- Born: Yale Lance Galanter December 3, 1956 (age 69) Cherry Hill, New Jersey, U.S.
- Education: University of Miami Nova Southeastern University
- Occupations: Lawyer, legal commentator
- Known for: Defense lawyer of O. J. Simpson
- Spouse: Elyse Cole Galanter ​(m. 1998)​

= Yale Galanter =

American lawyer

Yale Lance Galanter (born December 3, 1956) is an American lawyer and legal commentator. He is best known for representing O. J. Simpson through his 2008 Las Vegas robbery case.

==Early life, education and early career==
Galanter was born to a Jewish family in Cherry Hill, New Jersey.

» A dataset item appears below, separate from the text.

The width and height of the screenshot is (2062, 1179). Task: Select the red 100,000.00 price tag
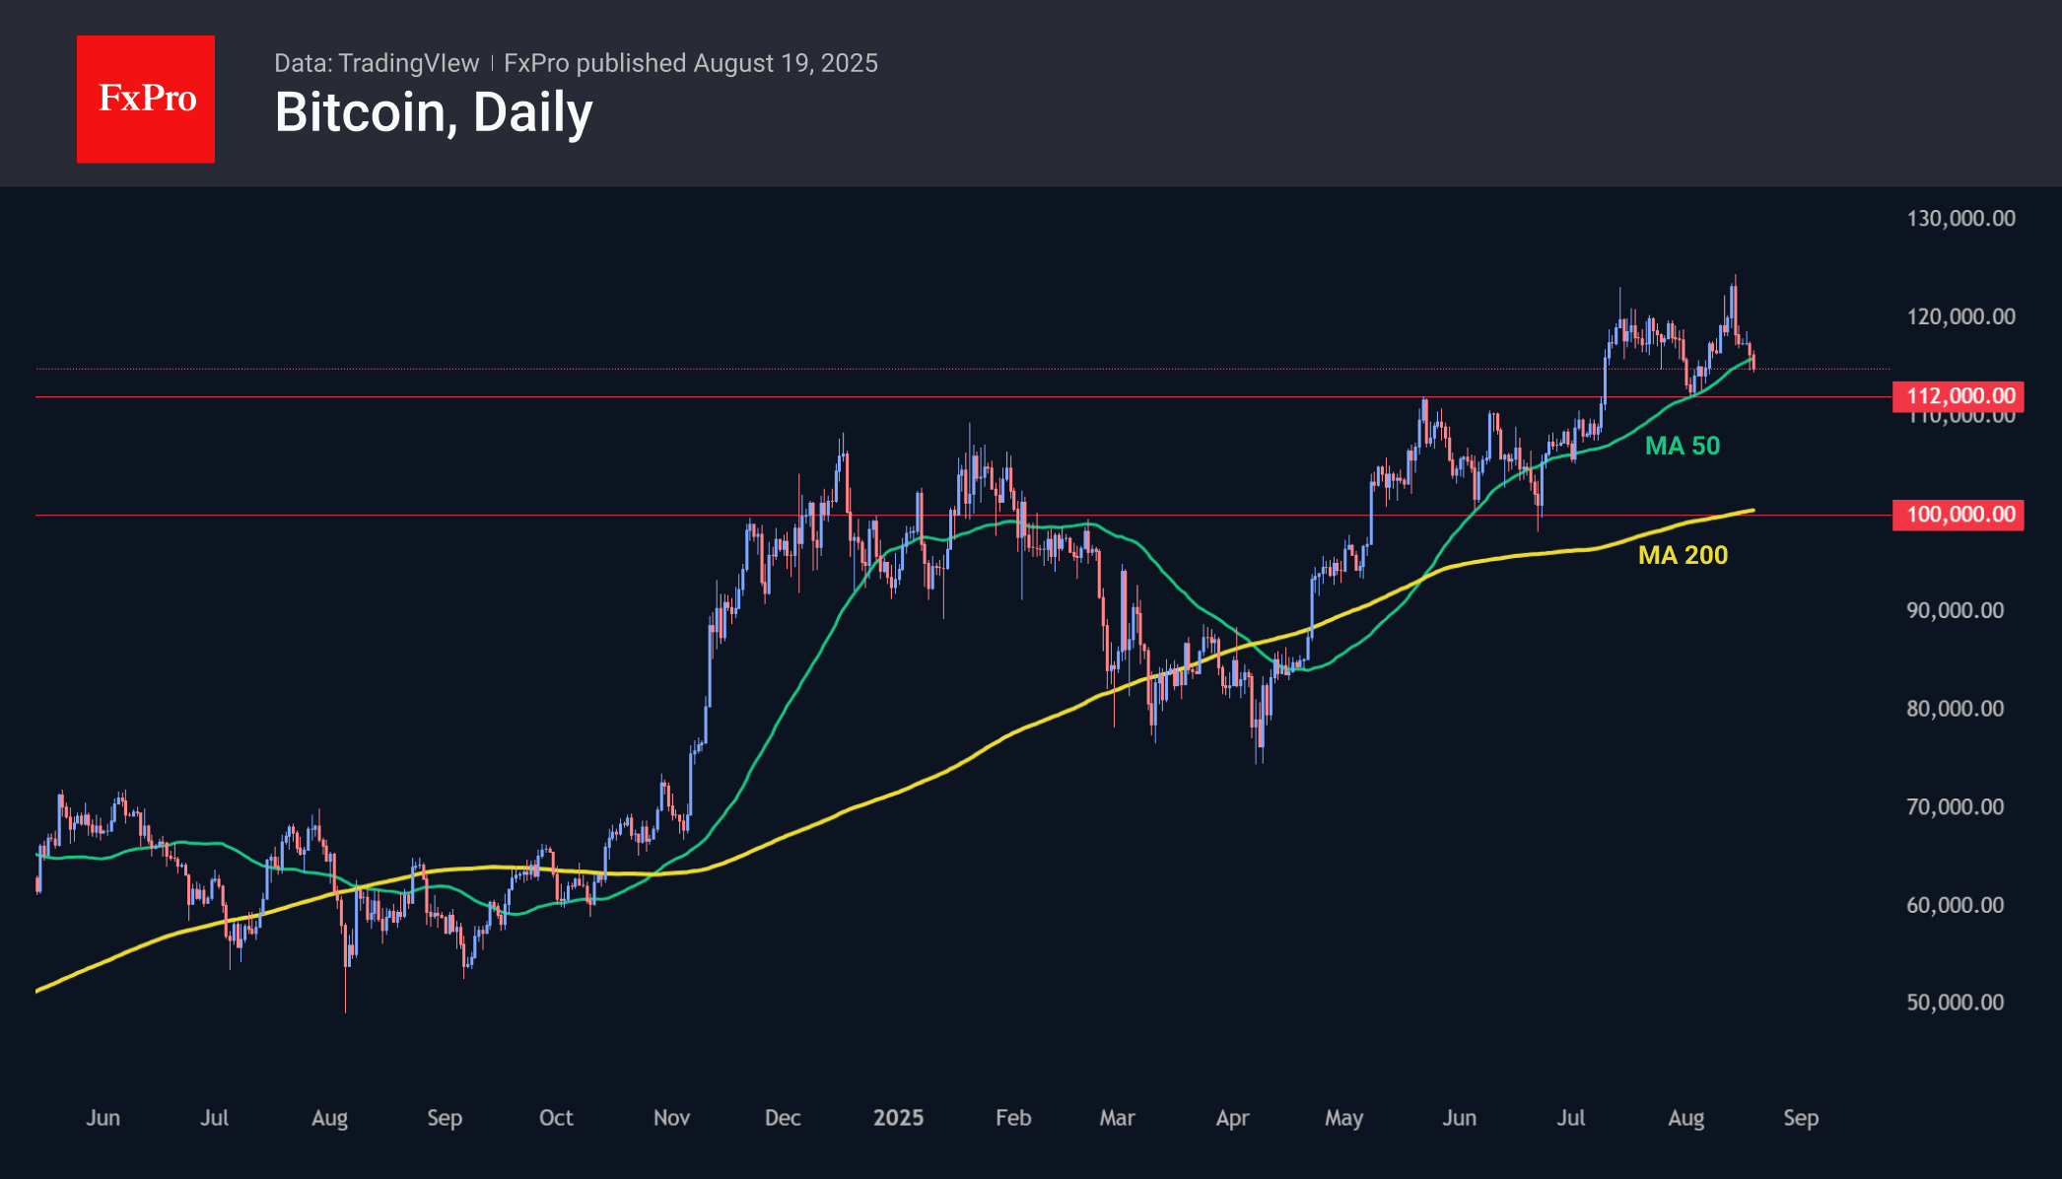1959,515
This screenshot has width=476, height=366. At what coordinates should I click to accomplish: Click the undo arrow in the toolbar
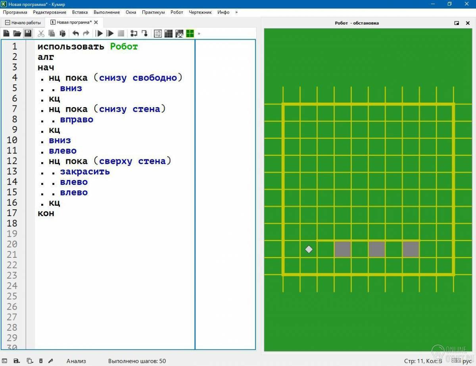click(75, 34)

Galanter first wanted to become a professional golfer, but then he studied law at the University of Miami and Shepard Broad Law Center at Nova Southeastern University. He worked as a state prosecutor in Florida at the Miami-Dade State Attorney's Office under future United States attorney general Janet Reno.

==Notable clients==
===O. J. Simpson===
Galanter first represented O. J. Simpson in a road rage trial in October 2001. He was also Simpson's attorney for the federal drug raid case on Simpson's home in 2001, a misdemeanor boating violation in 2002, a domestic violence call to his residence in 2003, and his writing of a fictional account of the murders of his former wife, Nicole Brown Simpson, and her friend, Ronald Goldman, called If I Did It: Confessions of the Killer.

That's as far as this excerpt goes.